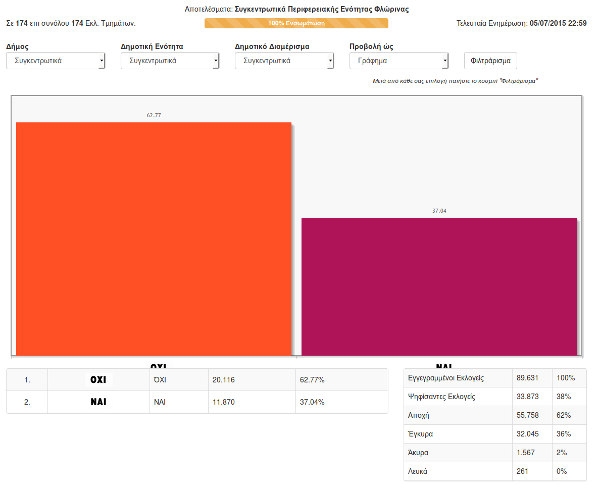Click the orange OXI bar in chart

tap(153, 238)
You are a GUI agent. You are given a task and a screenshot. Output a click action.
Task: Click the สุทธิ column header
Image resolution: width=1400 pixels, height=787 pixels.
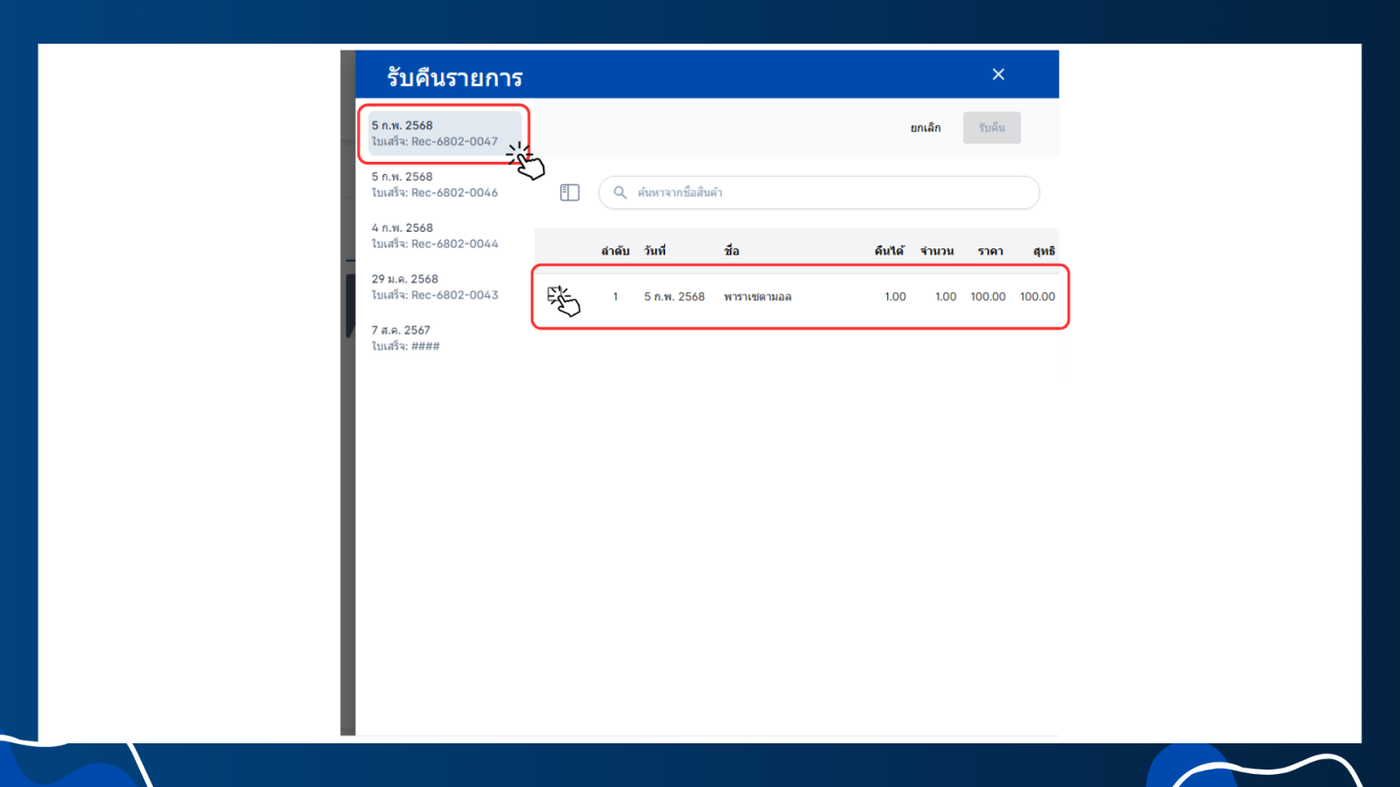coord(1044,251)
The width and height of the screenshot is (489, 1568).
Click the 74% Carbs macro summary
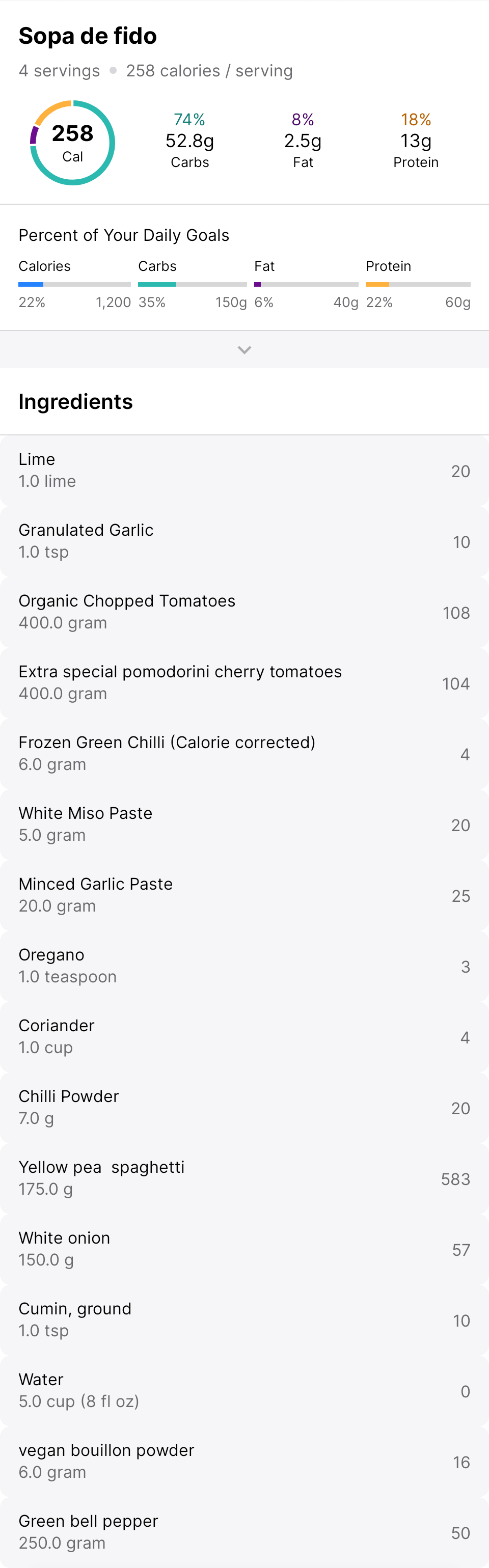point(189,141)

----------------

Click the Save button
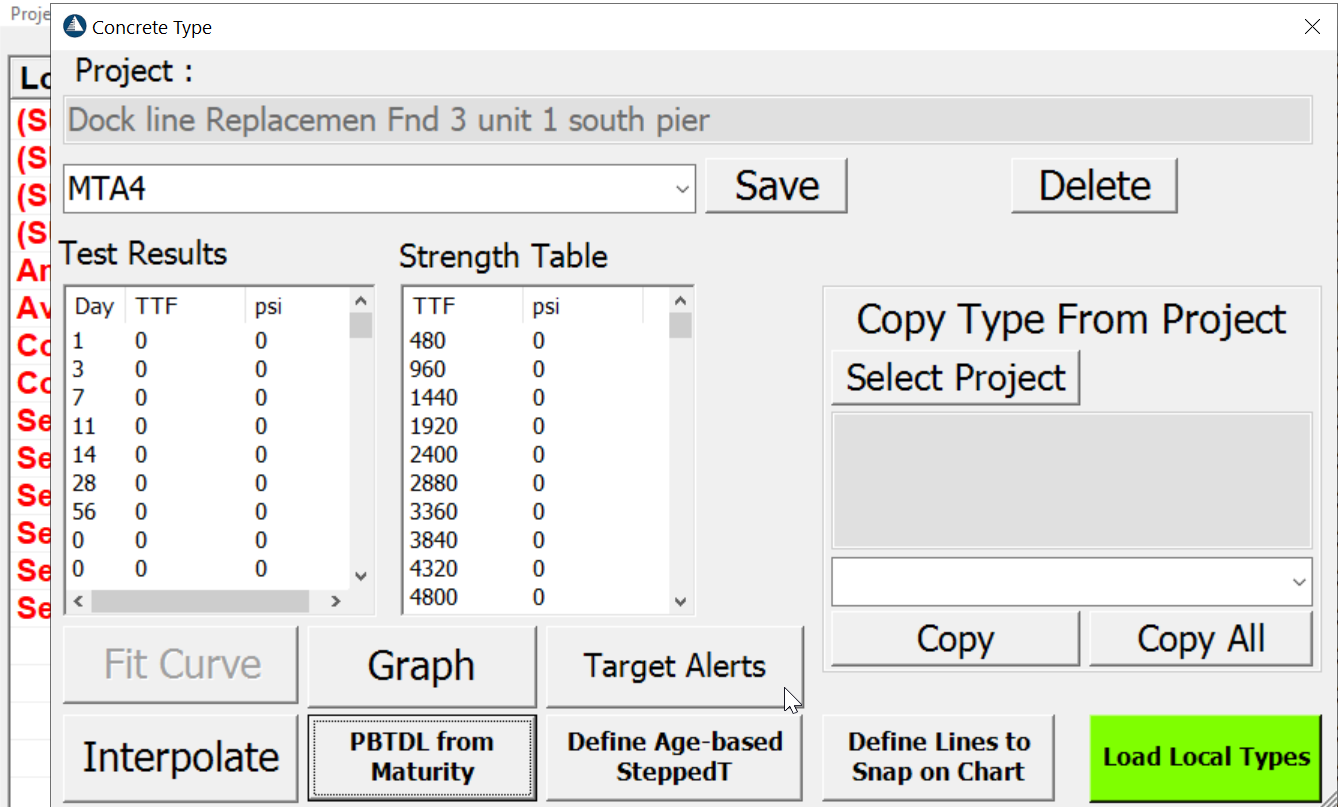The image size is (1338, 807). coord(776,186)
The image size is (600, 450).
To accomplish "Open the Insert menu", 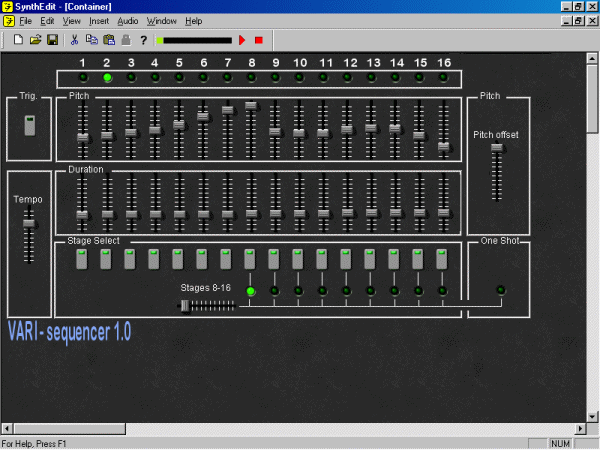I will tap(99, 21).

----------------

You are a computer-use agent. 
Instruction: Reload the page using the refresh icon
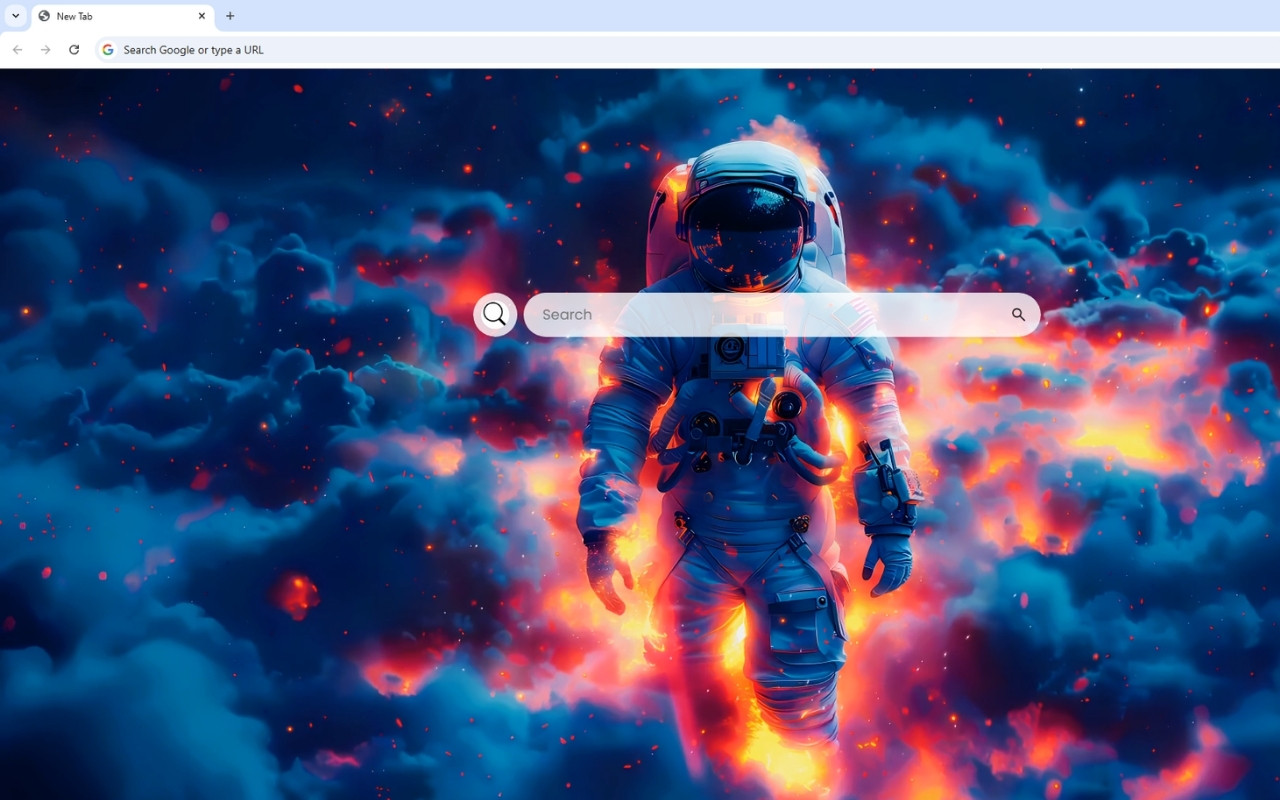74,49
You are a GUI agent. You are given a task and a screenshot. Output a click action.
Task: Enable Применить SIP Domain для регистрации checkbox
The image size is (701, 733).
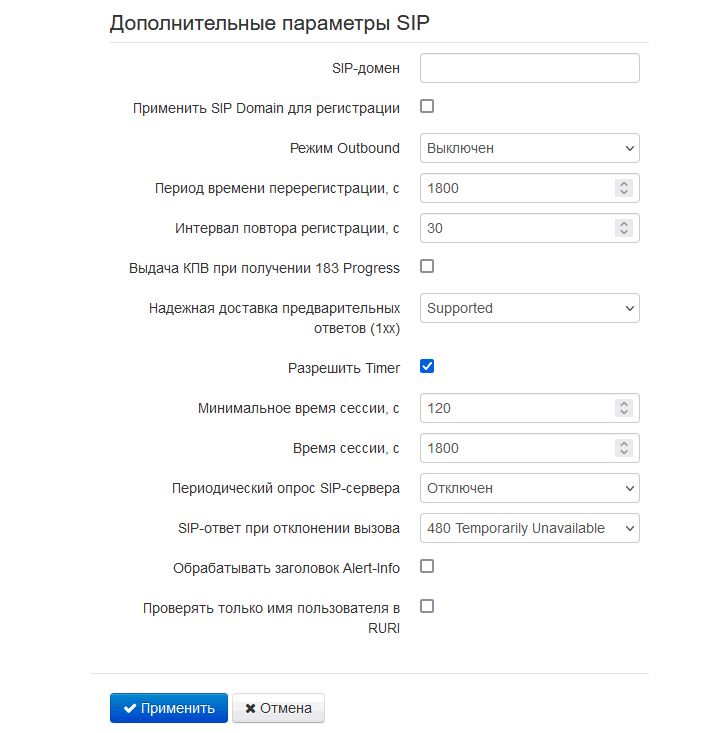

----------------

== WHAT THE TASK REQUIRES ==
Taking the line with "Task: Enable Применить" as the first and the line with "The image size is (701, 733)." as the last, retype that stretch of the data above exactly, with no other lines.

== RESPONSE ==
Task: Enable Применить SIP Domain для регистрации checkbox
The image size is (701, 733).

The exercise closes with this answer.